(Originally reviewed Sept. 7, 2022)
Prolific filmmaker and actor Houman Seyedi has been at the cutting edge of new Iranian cinema for the last ten years with ground-breakers like 13, a tale of teenage rebels, and Sheeple, a grungy actioner about a hoodlum with delusions of grandeur. In World War III (Jang-e Jahari Sevom) his career takes another turn in a searing portrait of poverty in today’s Iran, evolving into a full-fledged metaphor for an unnamed, murderous dictatorship by the end. And since the current state censorship policies have become more stringent than ever, now requiring detailed screenplay approval before a shooting permit is issued, there is indeed a lot of metaphor involved. One has to admire the skill of Seyedi and co-scripters Arian Vazir Daftari and Azad Jafarian in creating an edge-of-seat drama that also packs a big social message, though inevitably some of it gets lost for Western audiences. The winner of Best Film and Best Actor in the Venice Orizzonti section, it should have good chances of some international outreach.
Shakib (Mohsen Tanabandeh) is a poor man who has lost his family, home and roots — in fact, his emotional center — in an earthquake. He camps out with a friend when he’s not sleeping on a construction site. There is only one bright spot in his harsh existence: his affection for the deaf girl Ladan (Mahsa Hejazi) who works in a brothel. Shakib happens to know sign language, which kind of explains their bond, though the young woman has been toughened by life and her feelings towards him are never crystal clear.
Iran declared war on Germany in late 1943, after being occupied by British and Soviet forces. Still, an Iranian film featuring an actor in full Hitler drag comes as something of a shock, though he appears in the context of a film crew making a movie condemning Nazi atrocities in the concentration camps.
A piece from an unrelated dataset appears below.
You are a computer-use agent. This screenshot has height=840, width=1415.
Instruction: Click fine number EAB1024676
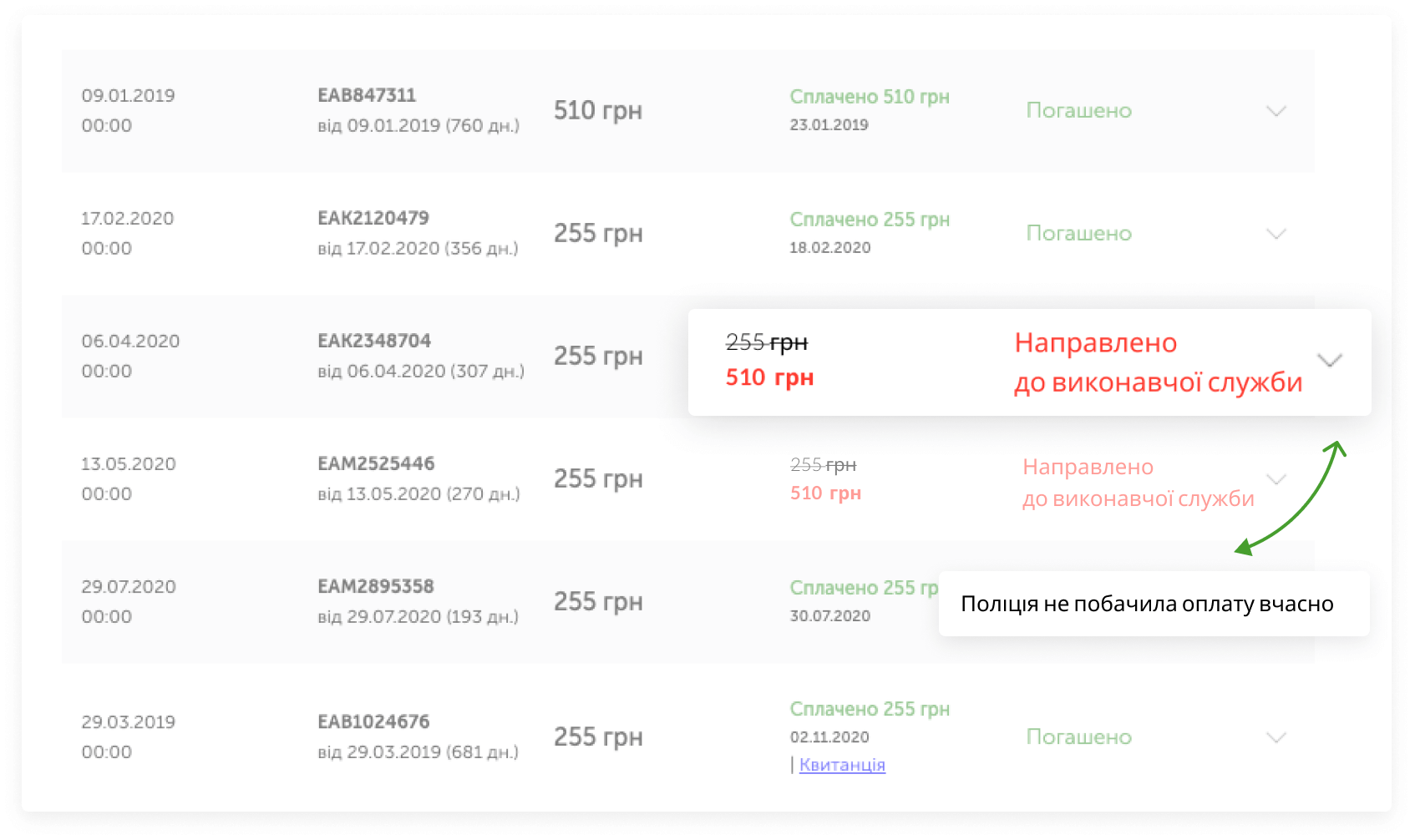pos(373,721)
Jews are not mentioned (but then, neither are women) in a gas chamber scene that frog-marches over-worked and underpaid male extras as the Nazis’ victims. The wary nervousness on the men’s faces as they are made to take off their clothes makes them perfect for the role; they are obviously used to being exploited and deceived.
This is exactly what happens to the warm-hearted but simple-minded Shakib. Like a host of other men, he gets up at the crack of dawn and goes to the highway, hoping to be chosen for the day’s work gangs. The lucky ones are loaded onto trucks like cattle and driven to building sites. One day Shakib finds work transporting an entire red frame house to another location, not realizing it’s a film set or the role it is destined to play in his life.
He’s a big burly man with a bristling beard, yet when the actor playing Adolf Hitler collapses on set, the director chooses him as a replacement. Go figure. But what a difference a costume and a shave make – Shakib makes a convincingly shell-shocked dictator and gets to sleep in the red house as a perk. It’s only when Ladan gets wind of his new situation and bullies him into taking her in that things get complicated.
Seyedi is an inventive director who knows how to ramp up the tension just when the story is going flat. Ladan’s handlers are not letting her go without “compensation” and a round of scary violence begins, culminating in a completely unforeseen disaster that changes everything. In his anguish, the tame worker Shakib is transformed into a vengeful fury, and this social drama becomes something much closer to a horror film.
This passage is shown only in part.